Reproduce the records below verbatim, covering the stretch from their start through the line containing "Action: coord(1608,615)", both ends included.
-- start THE INPUT --
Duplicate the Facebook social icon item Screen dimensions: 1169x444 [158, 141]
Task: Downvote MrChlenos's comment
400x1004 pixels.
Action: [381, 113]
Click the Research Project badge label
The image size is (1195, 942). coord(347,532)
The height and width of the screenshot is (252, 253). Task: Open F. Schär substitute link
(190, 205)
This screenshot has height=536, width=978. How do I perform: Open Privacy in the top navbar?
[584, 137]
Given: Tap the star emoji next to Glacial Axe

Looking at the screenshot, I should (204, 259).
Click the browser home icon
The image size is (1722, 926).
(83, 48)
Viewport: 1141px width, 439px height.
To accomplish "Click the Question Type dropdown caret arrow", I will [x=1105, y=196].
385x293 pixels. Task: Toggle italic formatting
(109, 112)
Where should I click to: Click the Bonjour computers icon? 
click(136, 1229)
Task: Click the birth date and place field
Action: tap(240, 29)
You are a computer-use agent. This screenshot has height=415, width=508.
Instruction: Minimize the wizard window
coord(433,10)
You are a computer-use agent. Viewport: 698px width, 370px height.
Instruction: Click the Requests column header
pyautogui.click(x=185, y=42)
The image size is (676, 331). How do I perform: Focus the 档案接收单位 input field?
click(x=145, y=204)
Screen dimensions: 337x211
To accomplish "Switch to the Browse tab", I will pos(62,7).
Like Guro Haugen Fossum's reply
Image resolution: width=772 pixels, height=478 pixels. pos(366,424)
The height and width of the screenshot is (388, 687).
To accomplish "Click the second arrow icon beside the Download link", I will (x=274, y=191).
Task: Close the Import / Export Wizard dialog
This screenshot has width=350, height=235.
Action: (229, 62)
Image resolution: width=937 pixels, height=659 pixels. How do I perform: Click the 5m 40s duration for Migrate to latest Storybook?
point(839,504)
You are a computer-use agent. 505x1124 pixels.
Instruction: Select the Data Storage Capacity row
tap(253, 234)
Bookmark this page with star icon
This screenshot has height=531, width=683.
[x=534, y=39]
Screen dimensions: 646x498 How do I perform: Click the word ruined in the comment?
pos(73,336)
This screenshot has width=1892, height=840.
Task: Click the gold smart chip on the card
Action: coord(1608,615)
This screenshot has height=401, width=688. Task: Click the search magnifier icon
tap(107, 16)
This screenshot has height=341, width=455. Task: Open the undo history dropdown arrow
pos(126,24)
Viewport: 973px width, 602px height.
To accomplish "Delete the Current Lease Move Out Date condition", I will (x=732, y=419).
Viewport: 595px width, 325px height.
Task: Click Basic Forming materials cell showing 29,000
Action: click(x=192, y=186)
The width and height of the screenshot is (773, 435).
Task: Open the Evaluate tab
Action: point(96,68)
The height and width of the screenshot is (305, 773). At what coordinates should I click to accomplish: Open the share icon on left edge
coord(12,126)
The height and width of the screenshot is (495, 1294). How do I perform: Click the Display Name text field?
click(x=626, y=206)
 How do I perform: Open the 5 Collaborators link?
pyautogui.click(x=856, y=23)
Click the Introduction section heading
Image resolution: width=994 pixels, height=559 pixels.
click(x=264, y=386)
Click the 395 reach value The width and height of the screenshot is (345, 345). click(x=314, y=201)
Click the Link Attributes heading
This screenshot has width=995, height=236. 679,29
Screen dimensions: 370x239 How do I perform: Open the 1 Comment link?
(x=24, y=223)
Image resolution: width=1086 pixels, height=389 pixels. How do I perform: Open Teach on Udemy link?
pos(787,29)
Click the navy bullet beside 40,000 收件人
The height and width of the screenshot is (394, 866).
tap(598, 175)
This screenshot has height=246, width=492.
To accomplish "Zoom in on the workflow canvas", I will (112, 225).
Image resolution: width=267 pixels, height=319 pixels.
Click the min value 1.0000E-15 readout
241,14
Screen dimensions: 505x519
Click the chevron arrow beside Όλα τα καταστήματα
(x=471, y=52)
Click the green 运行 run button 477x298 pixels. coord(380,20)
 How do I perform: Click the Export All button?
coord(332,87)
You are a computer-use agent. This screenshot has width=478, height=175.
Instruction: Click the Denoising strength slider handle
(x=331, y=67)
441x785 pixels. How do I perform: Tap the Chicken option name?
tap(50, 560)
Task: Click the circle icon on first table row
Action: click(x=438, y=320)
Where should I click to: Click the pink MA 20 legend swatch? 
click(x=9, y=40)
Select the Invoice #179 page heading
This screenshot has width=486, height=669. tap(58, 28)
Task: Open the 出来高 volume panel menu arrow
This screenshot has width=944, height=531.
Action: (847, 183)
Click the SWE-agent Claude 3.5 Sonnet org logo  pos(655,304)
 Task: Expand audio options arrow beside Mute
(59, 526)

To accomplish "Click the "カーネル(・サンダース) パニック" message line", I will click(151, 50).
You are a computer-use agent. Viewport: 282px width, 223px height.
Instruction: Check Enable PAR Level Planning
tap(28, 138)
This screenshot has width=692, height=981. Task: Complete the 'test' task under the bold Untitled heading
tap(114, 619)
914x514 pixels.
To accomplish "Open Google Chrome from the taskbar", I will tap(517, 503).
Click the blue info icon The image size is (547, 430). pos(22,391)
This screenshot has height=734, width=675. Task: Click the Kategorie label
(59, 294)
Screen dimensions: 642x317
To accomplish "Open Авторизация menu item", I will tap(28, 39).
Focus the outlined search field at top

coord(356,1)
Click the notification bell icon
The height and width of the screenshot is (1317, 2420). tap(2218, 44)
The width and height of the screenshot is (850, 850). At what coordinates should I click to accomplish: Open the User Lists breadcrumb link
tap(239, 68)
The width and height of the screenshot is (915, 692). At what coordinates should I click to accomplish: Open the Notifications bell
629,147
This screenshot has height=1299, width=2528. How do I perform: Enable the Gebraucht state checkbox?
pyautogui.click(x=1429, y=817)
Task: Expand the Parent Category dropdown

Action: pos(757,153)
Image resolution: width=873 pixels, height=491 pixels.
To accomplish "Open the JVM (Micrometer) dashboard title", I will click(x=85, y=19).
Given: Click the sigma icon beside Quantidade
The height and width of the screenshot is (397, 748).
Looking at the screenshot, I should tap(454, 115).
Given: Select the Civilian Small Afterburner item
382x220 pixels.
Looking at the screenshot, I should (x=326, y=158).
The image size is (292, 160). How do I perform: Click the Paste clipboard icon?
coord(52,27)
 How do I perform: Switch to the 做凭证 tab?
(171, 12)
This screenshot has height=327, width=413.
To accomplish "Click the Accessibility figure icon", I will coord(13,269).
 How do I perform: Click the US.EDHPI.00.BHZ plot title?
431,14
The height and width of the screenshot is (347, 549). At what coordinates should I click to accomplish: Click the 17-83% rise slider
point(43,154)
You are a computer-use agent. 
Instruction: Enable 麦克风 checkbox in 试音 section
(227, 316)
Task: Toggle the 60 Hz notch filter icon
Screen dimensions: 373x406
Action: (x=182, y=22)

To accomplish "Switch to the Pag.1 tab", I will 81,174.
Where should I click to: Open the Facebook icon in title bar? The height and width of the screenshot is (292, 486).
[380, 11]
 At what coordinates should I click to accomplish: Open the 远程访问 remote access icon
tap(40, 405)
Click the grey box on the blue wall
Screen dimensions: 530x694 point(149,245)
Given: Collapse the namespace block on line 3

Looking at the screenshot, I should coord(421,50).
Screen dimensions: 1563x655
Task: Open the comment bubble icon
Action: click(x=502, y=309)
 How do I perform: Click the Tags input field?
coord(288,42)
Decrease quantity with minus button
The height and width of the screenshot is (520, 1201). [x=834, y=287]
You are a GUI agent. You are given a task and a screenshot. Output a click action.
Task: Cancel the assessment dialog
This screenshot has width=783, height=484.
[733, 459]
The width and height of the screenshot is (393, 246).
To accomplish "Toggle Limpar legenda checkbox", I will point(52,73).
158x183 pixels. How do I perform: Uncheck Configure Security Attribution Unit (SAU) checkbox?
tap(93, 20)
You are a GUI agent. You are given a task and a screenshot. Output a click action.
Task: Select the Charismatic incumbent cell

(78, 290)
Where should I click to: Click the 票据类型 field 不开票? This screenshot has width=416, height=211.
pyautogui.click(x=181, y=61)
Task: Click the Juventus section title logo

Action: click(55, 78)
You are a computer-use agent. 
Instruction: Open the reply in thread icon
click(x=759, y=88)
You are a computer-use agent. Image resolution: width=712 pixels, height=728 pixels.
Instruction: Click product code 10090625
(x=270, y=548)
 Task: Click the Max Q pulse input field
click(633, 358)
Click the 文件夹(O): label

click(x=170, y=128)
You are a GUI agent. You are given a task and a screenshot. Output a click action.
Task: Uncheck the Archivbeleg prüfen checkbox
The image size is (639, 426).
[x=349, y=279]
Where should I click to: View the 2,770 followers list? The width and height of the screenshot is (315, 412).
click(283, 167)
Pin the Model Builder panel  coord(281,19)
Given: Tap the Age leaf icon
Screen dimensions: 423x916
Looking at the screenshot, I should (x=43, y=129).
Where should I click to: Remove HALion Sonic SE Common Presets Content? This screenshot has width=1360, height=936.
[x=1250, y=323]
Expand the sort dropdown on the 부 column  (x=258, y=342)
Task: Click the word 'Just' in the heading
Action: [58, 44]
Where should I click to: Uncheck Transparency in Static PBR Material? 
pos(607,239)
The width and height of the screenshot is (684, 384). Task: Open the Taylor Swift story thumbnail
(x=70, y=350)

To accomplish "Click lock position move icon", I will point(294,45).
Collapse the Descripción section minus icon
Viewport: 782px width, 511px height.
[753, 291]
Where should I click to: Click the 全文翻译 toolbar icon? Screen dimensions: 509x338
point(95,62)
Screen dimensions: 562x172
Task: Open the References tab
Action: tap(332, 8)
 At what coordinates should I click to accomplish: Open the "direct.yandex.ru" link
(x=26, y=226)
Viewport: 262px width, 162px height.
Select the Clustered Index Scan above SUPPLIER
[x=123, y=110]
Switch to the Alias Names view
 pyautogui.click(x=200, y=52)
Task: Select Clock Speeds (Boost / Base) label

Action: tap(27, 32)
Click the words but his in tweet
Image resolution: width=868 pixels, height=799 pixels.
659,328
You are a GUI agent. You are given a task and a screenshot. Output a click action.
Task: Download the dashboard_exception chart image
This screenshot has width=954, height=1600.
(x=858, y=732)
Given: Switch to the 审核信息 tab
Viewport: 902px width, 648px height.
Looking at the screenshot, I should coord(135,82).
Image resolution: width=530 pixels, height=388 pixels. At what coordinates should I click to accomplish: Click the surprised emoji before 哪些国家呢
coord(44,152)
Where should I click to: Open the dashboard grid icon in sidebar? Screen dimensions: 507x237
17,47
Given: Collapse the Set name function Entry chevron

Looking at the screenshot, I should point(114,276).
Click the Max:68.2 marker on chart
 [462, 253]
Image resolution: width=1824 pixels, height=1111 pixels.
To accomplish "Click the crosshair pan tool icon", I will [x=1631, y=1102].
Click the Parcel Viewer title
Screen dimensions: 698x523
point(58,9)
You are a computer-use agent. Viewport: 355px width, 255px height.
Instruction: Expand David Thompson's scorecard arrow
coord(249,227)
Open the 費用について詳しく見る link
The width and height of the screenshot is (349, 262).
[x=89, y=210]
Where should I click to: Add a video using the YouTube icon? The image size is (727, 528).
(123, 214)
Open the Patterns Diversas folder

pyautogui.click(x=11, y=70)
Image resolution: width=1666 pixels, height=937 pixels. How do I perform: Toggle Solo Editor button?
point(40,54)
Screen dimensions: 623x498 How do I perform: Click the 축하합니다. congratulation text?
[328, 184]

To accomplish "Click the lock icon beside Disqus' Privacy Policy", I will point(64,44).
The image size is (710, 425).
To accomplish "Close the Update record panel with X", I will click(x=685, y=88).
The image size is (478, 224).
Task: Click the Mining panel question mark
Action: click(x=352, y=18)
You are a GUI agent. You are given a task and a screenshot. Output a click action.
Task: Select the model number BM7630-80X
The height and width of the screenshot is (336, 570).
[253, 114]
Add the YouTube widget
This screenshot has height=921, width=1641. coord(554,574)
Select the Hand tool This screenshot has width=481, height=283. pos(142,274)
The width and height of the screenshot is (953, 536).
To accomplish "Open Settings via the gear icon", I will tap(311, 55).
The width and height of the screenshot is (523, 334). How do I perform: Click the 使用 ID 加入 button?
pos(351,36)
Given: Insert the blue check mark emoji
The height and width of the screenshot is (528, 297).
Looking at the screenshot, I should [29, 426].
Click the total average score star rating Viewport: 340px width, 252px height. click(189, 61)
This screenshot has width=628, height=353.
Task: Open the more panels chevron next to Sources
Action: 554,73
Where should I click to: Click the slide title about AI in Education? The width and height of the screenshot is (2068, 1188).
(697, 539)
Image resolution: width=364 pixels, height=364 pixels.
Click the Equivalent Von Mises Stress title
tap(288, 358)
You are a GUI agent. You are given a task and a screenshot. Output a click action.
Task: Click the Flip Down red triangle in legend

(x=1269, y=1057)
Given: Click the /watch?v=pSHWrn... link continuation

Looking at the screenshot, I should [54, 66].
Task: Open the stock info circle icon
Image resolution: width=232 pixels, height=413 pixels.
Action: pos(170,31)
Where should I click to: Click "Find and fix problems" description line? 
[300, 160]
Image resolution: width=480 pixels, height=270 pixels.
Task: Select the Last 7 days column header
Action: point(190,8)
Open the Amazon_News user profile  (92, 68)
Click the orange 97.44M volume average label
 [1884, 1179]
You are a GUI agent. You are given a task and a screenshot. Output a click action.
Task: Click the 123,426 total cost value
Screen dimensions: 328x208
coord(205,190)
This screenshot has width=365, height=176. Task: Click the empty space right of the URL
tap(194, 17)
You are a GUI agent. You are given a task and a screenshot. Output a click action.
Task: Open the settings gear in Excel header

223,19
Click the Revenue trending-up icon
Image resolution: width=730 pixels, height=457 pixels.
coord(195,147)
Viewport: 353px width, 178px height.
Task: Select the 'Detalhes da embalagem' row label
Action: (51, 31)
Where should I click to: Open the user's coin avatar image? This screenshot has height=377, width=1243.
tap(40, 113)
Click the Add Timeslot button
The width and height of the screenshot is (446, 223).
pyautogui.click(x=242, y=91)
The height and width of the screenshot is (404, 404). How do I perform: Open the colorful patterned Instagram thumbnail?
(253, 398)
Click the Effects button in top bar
-- end THE INPUT --
§ OUTPUT FOR THIS EXERCISE:
Duplicate the Facebook social icon item Screen dimensions: 1169x444 [158, 141]
Task: Downvote MrChlenos's comment
400x1004 pixels.
Action: [381, 113]
Click the Research Project badge label
The image size is (1195, 942). coord(347,532)
The height and width of the screenshot is (252, 253). Task: Open F. Schär substitute link
(190, 205)
This screenshot has height=536, width=978. How do I perform: Open Privacy in the top navbar?
[584, 137]
Given: Tap the star emoji next to Glacial Axe

Looking at the screenshot, I should (204, 259).
Click the browser home icon
The image size is (1722, 926).
(83, 48)
Viewport: 1141px width, 439px height.
To accomplish "Click the Question Type dropdown caret arrow", I will [x=1105, y=196].
385x293 pixels. Task: Toggle italic formatting
(109, 112)
Where should I click to: Click the Bonjour computers icon? 
click(136, 1229)
Task: Click the birth date and place field
Action: tap(240, 29)
You are a computer-use agent. This screenshot has height=415, width=508.
Instruction: Minimize the wizard window
coord(433,10)
You are a computer-use agent. Viewport: 698px width, 370px height.
Instruction: Click the Requests column header
pyautogui.click(x=185, y=42)
The image size is (676, 331). How do I perform: Focus the 档案接收单位 input field?
click(x=145, y=204)
Screen dimensions: 337x211
To accomplish "Switch to the Browse tab", I will pos(62,7).
Like Guro Haugen Fossum's reply
Image resolution: width=772 pixels, height=478 pixels. pos(366,424)
The height and width of the screenshot is (388, 687).
To accomplish "Click the second arrow icon beside the Download link", I will (x=274, y=191).
Task: Close the Import / Export Wizard dialog
This screenshot has width=350, height=235.
Action: (229, 62)
Image resolution: width=937 pixels, height=659 pixels. How do I perform: Click the 5m 40s duration for Migrate to latest Storybook?
point(839,504)
You are a computer-use agent. 505x1124 pixels.
Instruction: Select the Data Storage Capacity row
tap(253, 234)
Bookmark this page with star icon
This screenshot has height=531, width=683.
[x=534, y=39]
Screen dimensions: 646x498 How do I perform: Click the word ruined in the comment?
pos(73,336)
This screenshot has width=1892, height=840.
Task: Click the gold smart chip on the card
Action: coord(1608,615)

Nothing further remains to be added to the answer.